— TEXT —
* * *
Hey, ur cute! Oh… That’s NOT u?

Pet peeve of the week: main photos that clearly contain 3 or more people.

Plenty of Fish encourages all users to put a head shot as their main photo. In fact, you can report someone if they chose not to abide by this request. Sadly, many people do ignore this. It’s not that you can’t see a person’s face, but it’s that there are five or six other faces in the photo. You think you’re communicating with the cute on the left, but he’s really the dog in the middle.

So rather than misleading numerous women (and possibly men) by providing too many faces to choose from, buck up and put your own face on – and only your own face!

You’re So Vain. You Probably Think This Blog is About You.

This fisher woman discovered something this week. When people say a picture is worth a thousand words, it’s really true. Since rejoining the pond, I’ve had this photo posted as my profile picture. I’ve had a few bites, but not many and, honestly, I haven’t really cared.

This is what my friends lovingly refer to as “The Facebook Face”. The type of photo people put up on Facebook because they think it makes them look good. I use it because it amuses me, not because I think I’m sexy.

On a whim, I decided to put up a different photo. This one seems to attract a lot more attention. My blackberry has been a-buzz with notifications from Plenty of Fish.  “You have received an new message from…” and “So and so wants to meet you!”

Until now, I didn’t really think it mattered all that much. Apparently it does. The part that really gets me is that I never really even liked this picture all that much. I was hot and sweaty when it was taken and I can’t even remember what the heck I was laughing at (someone asked me that today). My nose is all scrunchy and one eye is half closed. At least my teeth are straight (thanks for paying for the braces, Mom).
* * *
— STORED DATA —
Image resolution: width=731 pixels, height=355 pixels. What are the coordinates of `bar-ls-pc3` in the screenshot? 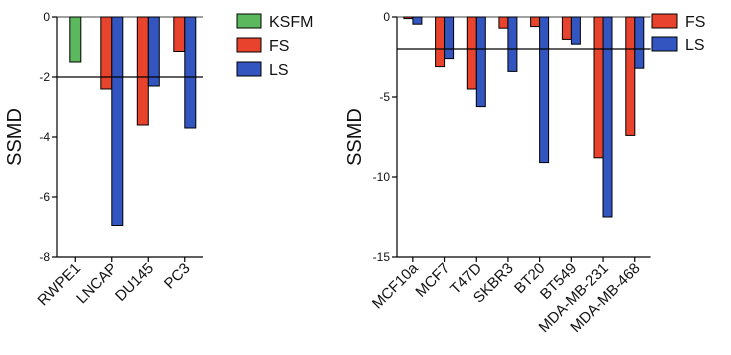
* * *
— EXERCISE REQUIREMENTS —
[A] According to the blog about online dating, what does Plenty of Fish encourage all users to use as their main photo?
[B] Pick up the blog about online dating right after its final sentence and keep writing it.

— EXERCISE RESULTS —
[A] A head shot.

[B]
I never claim to understand men, and probably never will. At least for now, it seems that there are a few more fish in the pond who are taking the bait.

Good golly, it’s Marlon Brando back from the dead!

Now, most people know Marlon Brando from The Godfather.  Never having seen any of the Godfather movies, my memories of the brilliant actor come from a different genre of film entirely.  I will take no arguments from anyone when I say that his best film was Guys and Dolls.  In fact, there are many Brando fans who skip this film entirely.  Brando with Sinatra in a musical?  He’s lost his manhood!  Ack!  Never!  It takes a man’s man to remain manly in a movie rife with song and dance.

Why the sudden Brando rant, you ask?  Well, my #1 match of the morning could be mistaken as a close relation.  The cigar tucked into his headgear is reminiscent of Sky Masterson.

Ah, Marlon in a three-piece, wing-tips and fedora.  If I could have any man, that’s who he’d be.  Who cares if he runs a crap game in the sewers?  Any man who takes a girl to a Havana cantina on a first date gets a thumbs up from yours truly.  He married a goody two-shoes Salvation Army officer, didn’t he?  I am the 21st century version of Sergeant Sarah Brown.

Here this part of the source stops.